Su La Stampa del 21 marzo 2014 Paolo Baroni ha delineato potenzialità e limiti della spending review di cui si parla da tempo:
" Arrivare a risparmiare 34 miliardi su un bilancio dello Stato che ne assorbe più di 700 sulla carta non dovrebbe essere un gran problema, perché alla fine stiamo parlando di un 5% scarso di spesa. Ciò non toglie che quello della spending review che il governo sta avviando si presenti come un vero e proprio percorso di guerra, fatto comunque di trabocchetti, ostacoli burocratici, prassi da scardinare, ma soprattutto volontà politiche da affermare e imporre ad ogni livello".
"Qui il rischio che si tocchi carne viva è concreto", scrive l' editorialista del quotidiano torinese. Eppure anche se portata alle sue estreme conseguenze la cosiddetta spending review non potrebbe dare un apprezzabile impulso alla declinante economia.

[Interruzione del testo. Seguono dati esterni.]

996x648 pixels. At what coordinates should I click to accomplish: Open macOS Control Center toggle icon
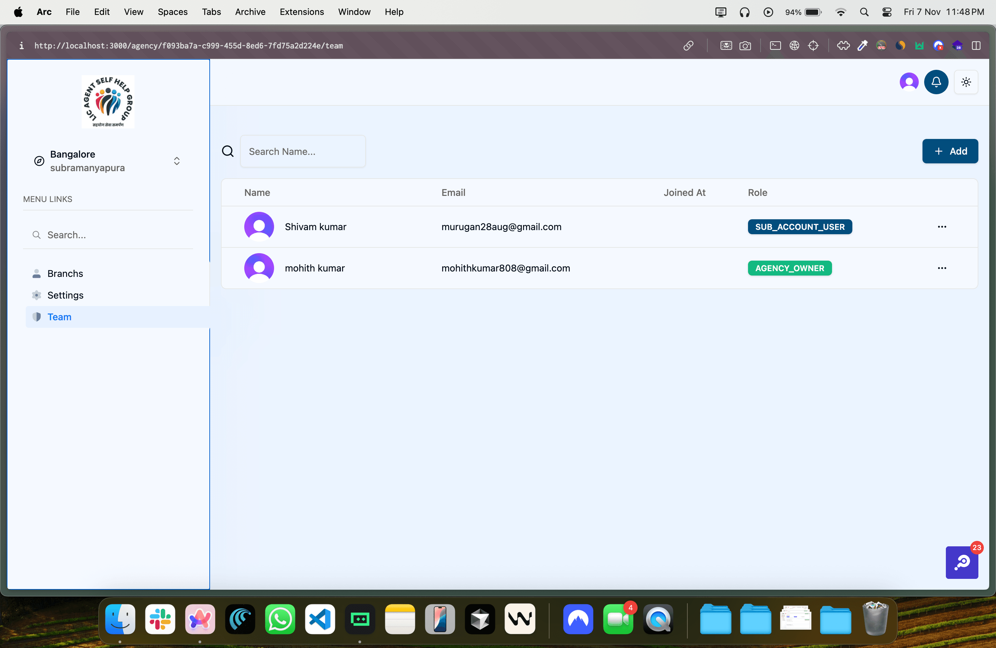click(x=887, y=12)
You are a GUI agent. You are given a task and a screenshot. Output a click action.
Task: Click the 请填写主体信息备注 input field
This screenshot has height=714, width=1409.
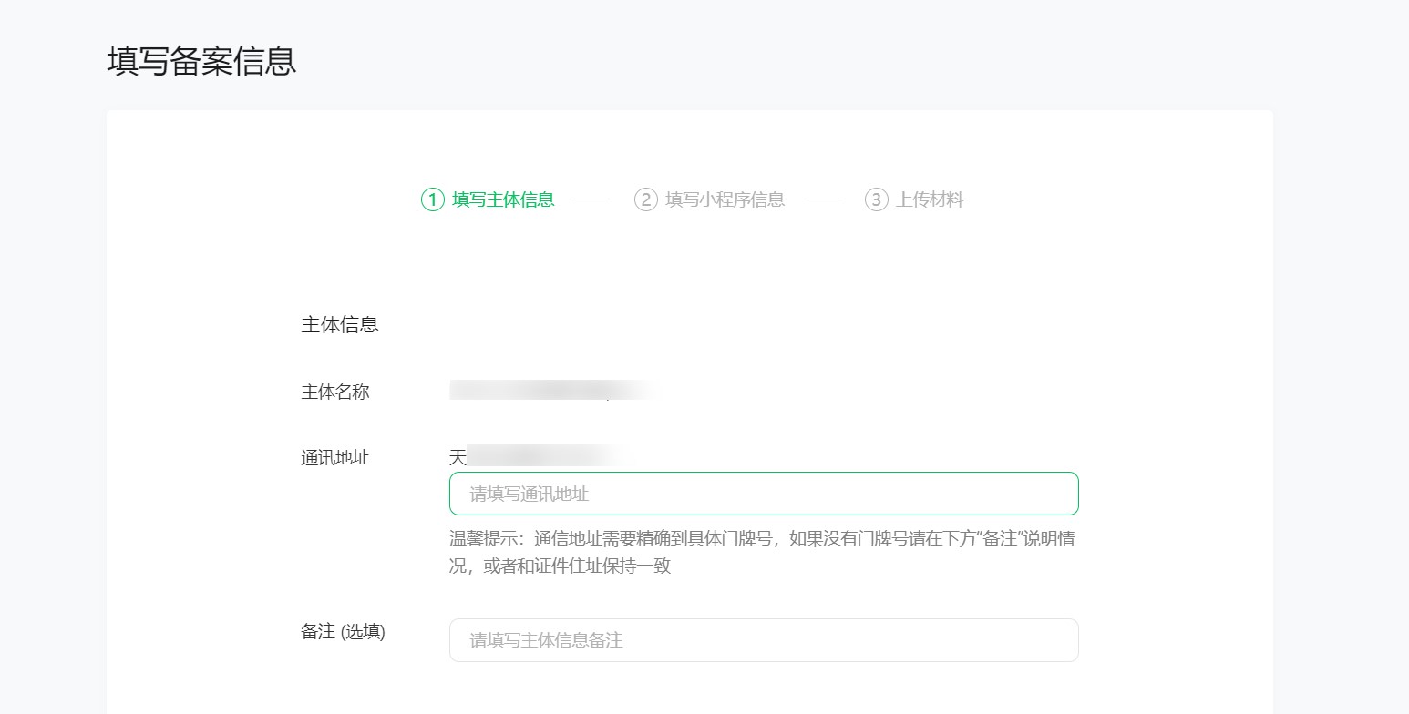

La spesa pubblica italiana ammonta a circa ottocento miliardi di euro e corrisponde a oltre la metà del PIL. Per fronteggiare una tale spesa il fisco preleva oltre il 50% dello stesso prodotto interno lordo. E' verosimile che solo una riduzione della pressione fiscale su produttori, consumatori e risparmiatori pari a un quarto ( oltre centocinquanta miliardi) riesca a dare nuovo slancio a produzione e occupazione. Tale riduzione può avvenire senza incrementare il debito pubblico soltanto diminuendo in misura corrispondente la spesa pubblica. E' dunque necessario risparmiare più di centocinquanta miliardi di euro, di gran lunga maggiori dei pochi miliardi obiettivo della sognata spending review.
Uno sguardo alla spesa pubblica dell' Eurozona purtroppo obbliga ad immaginare riforme strutturali ben più incisive. La spesa pubblica italiana è sostanzialmente in linea con quella media dei paesi dell' area euro. Ciò significa che una razionalizzazione della spesa, con eliminazione degli sperperi, senza riduzione dell' ampiezza del settore pubblico, consentirebbe di ottenere forse una efficienza europea ma non una adeguata diminuzione delle uscite pubbliche.
Di questa dura realtà ha recentemente preso atto il governo olandese, che per bocca dello stesso re ha prospettato la fine del welfare state.
Occorre parlare con franchezza ai ceti medi italiani ed alle imprese, proponendo un patto preciso: ad una importante diminuzione della pressione fiscale dovrà corrispondere l' assunzione di maggiori responsabilità. Solo gli indigenti avrebbero servizi gratuiti, mentre dovrebbero cessare i trasferimenti alle imprese, con un netto taglio del cosiddetto capitalismo relazionale.
La società deve sempre più bastare a se stessa, alleggerendo lo stato di compiti ormai insostenibili. Minore intermediazione pubblica della ricchezza prodotta, certezza del diritto, concorrenza estesa a settori più ampi, educazione del cittadino alla libertà responsabile. Queste le necessarie premesse della ripresa auspicata. La strada è in salita, ma rappresenta la sola alternativa al declino.